Durante esas búsquedas de ida y venida encontré un paraíso pacifico en las novelas de Hermann Hesse. Esta semana se conmemora el aniversario de su muerte, que fue el 9 de agosto de 1962. Uno de los máximos esplendores del existencialismo y premio Nobel de literatura. Ya había explorado un poco este género. Cuando todos en el colegio se confirmaban, yo leía el Anticristo de Friedrich Nietzsche.
El día que Demian llegó a mis manos cambió mi mundo por completo. Aún recuerdo ir al cuarto de mis padres convencido de que tenia el estigma de Caín. El dios Abraxas, que une la dualidad entre el bien y el mal, me obsesionó.
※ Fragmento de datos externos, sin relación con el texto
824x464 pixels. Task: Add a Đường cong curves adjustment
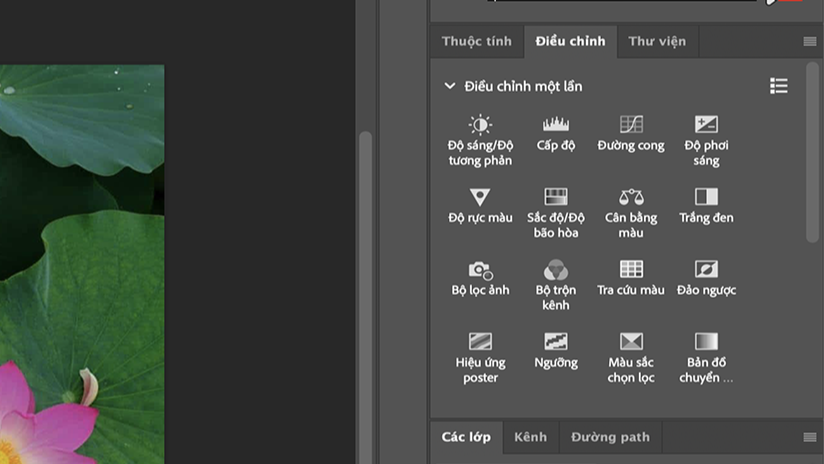(x=631, y=125)
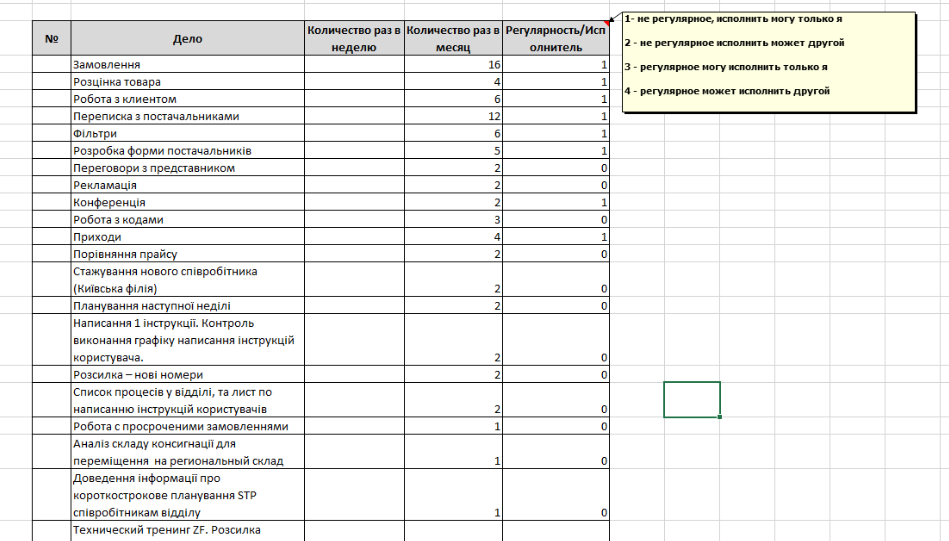This screenshot has height=541, width=949.
Task: Select the 'Переписка з постачальниками' cell
Action: pyautogui.click(x=188, y=116)
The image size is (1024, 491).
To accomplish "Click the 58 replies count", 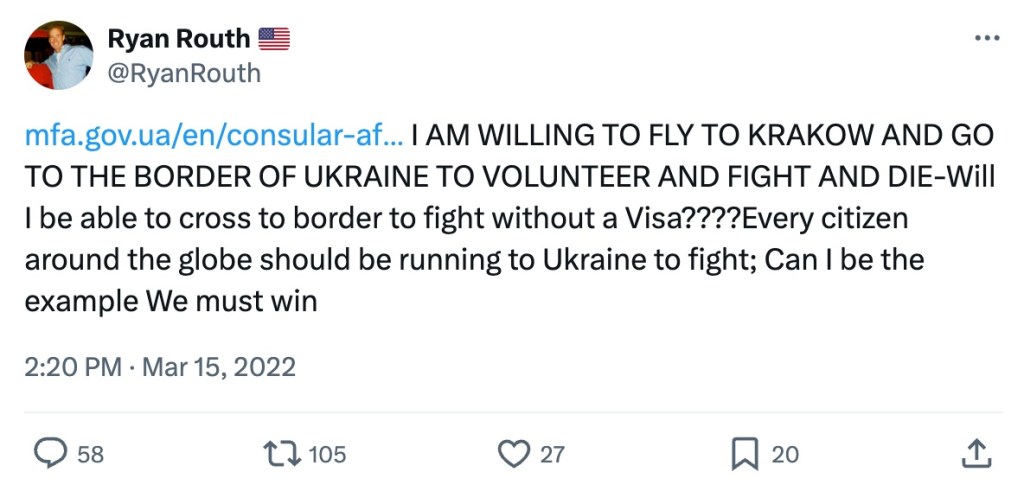I will 90,455.
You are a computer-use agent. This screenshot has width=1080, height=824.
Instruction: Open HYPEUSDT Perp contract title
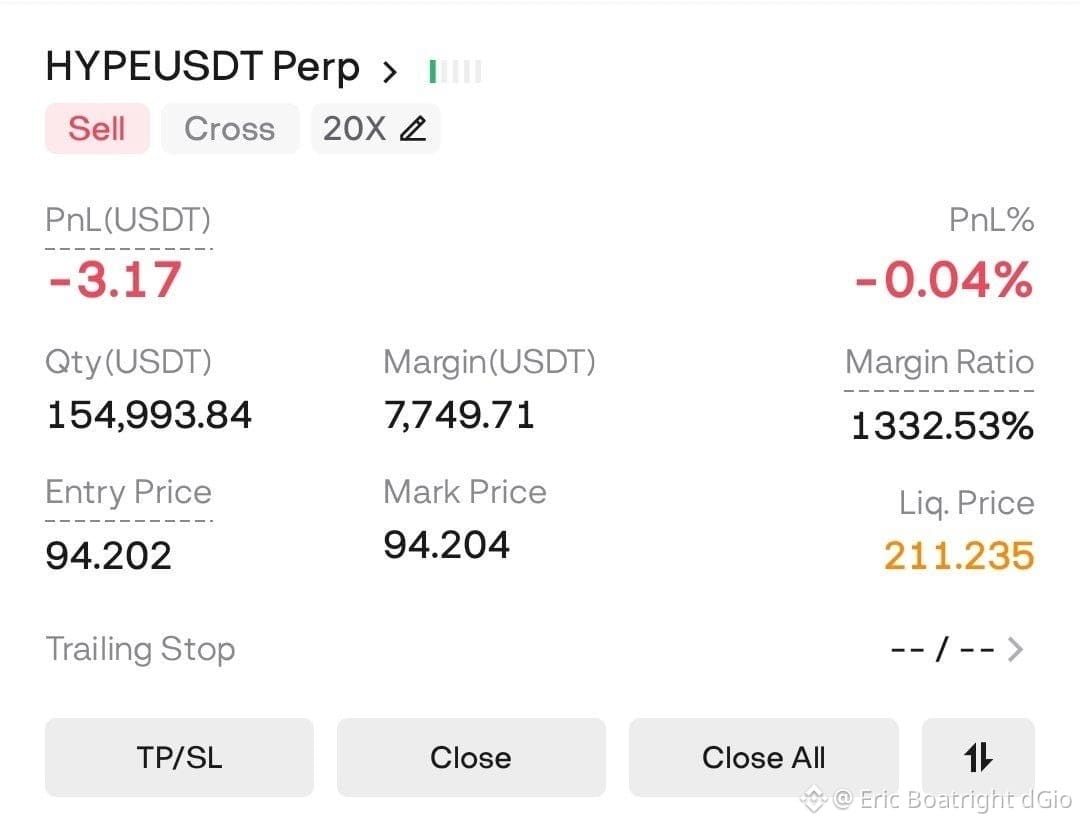click(x=202, y=68)
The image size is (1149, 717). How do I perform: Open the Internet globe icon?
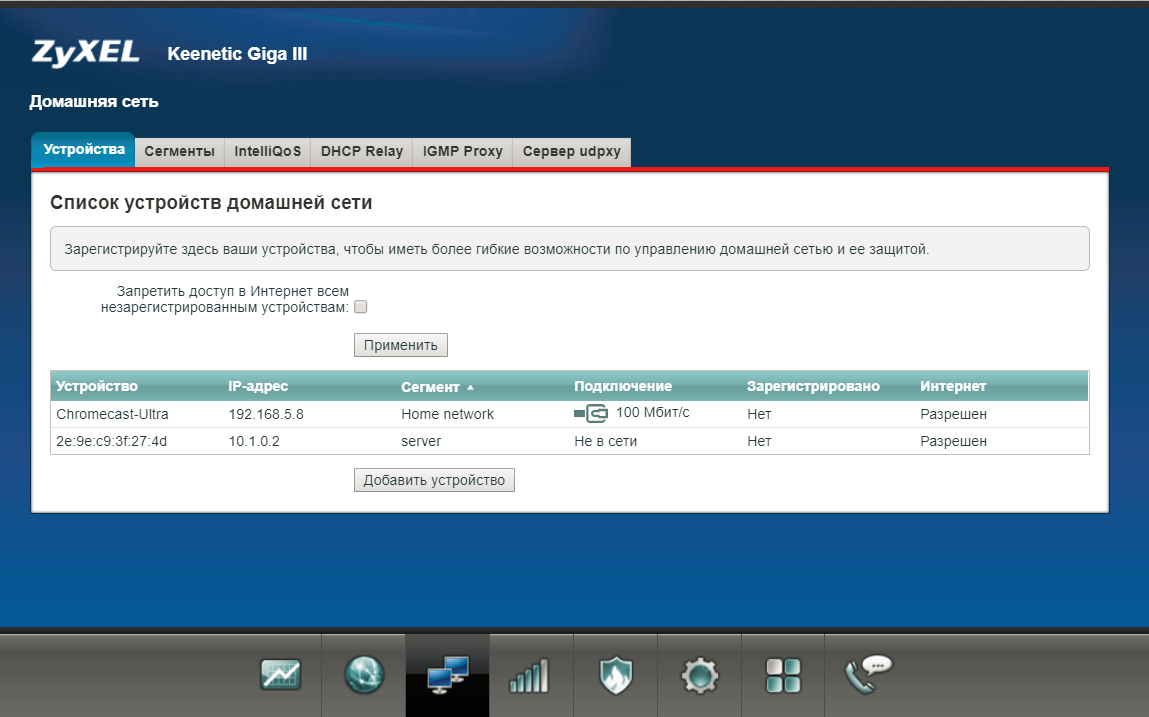(364, 676)
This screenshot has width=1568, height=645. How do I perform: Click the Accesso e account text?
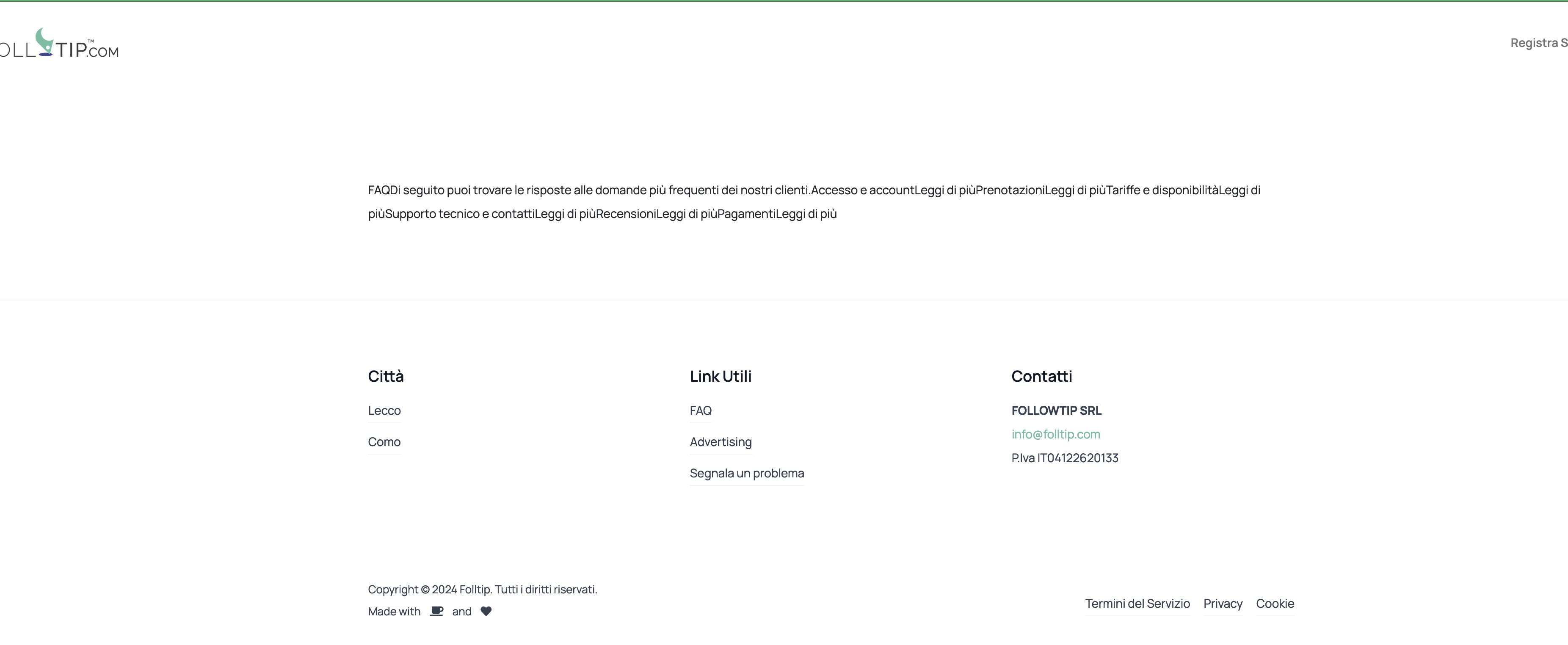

Luego, Siddhartha me convenció que no necesito amarrarme a otras materias predeterminadas para mi desarrollo personal. Solo necesitaba mi propio ser y voluntad. Me fascinó el momento en el que el protagonista conversa con Buda y decide no seguirlo, ya que él mismo tenía que forjar su propio sendero. Los años siguientes, hasta la actualidad, dediqué mi tiempo a romper ataduras y cascarones de pensamiento. Una infinidad de ellos, siempre hay más que romper y aprender.
Yo aconsejo a todos los niños y jóvenes como yo, que se agobian por no encajar en lo que el mundo académico ofrece, que nunca se rindan. No le hagan caso a nadie y sigan su instinto. No es necesario vivir sabiamente ni obsesionarse con el camino correcto. No hay por qué sufrir cuando las oportunidades abundan. Lo único fundamental es creer en uno mismo. Cuando encuentren lo que quieran aférrense a eso y no dejen que nadie se meta con lo suyo. Lo demás son sombras de nada.